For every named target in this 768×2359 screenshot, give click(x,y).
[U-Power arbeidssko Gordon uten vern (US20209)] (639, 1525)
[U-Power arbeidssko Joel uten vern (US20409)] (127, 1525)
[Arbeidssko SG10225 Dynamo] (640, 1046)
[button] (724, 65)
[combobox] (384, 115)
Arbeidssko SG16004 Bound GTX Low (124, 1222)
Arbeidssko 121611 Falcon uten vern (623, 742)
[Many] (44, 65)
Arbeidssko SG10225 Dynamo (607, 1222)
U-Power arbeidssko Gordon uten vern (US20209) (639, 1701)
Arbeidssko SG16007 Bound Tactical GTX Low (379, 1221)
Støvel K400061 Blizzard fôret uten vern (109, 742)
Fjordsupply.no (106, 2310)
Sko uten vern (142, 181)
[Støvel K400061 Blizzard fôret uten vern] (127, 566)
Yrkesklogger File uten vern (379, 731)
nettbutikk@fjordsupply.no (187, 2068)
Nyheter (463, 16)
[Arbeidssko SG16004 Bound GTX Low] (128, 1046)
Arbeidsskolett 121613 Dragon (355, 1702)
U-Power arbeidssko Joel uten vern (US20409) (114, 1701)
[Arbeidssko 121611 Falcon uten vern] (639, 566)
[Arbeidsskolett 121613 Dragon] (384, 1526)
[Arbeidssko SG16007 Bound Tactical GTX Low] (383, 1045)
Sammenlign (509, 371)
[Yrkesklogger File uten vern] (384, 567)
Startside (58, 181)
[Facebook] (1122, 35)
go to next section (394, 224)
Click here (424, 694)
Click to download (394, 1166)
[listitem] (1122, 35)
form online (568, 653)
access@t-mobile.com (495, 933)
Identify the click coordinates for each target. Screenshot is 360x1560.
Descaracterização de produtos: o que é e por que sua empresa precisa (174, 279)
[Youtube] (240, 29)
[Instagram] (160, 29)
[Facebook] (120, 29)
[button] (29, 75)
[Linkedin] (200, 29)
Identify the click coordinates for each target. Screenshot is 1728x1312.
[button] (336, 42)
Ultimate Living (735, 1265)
+++
#### TASK BRIEF
There is a line with "nettbutikk@fjordsupply.no (187, 2068)" and a line with "[Arbeidssko 121611 Falcon" above. Copy exactly those two lines and all lines between them, with nothing else.

#### ANSWER SPACE
nettbutikk@fjordsupply.no (187, 2068)
Nyheter (463, 16)
[Arbeidssko SG16004 Bound GTX Low] (128, 1046)
Arbeidsskolett 121613 Dragon (355, 1702)
U-Power arbeidssko Joel uten vern (US20409) (114, 1701)
[Arbeidssko 121611 Falcon uten vern] (639, 566)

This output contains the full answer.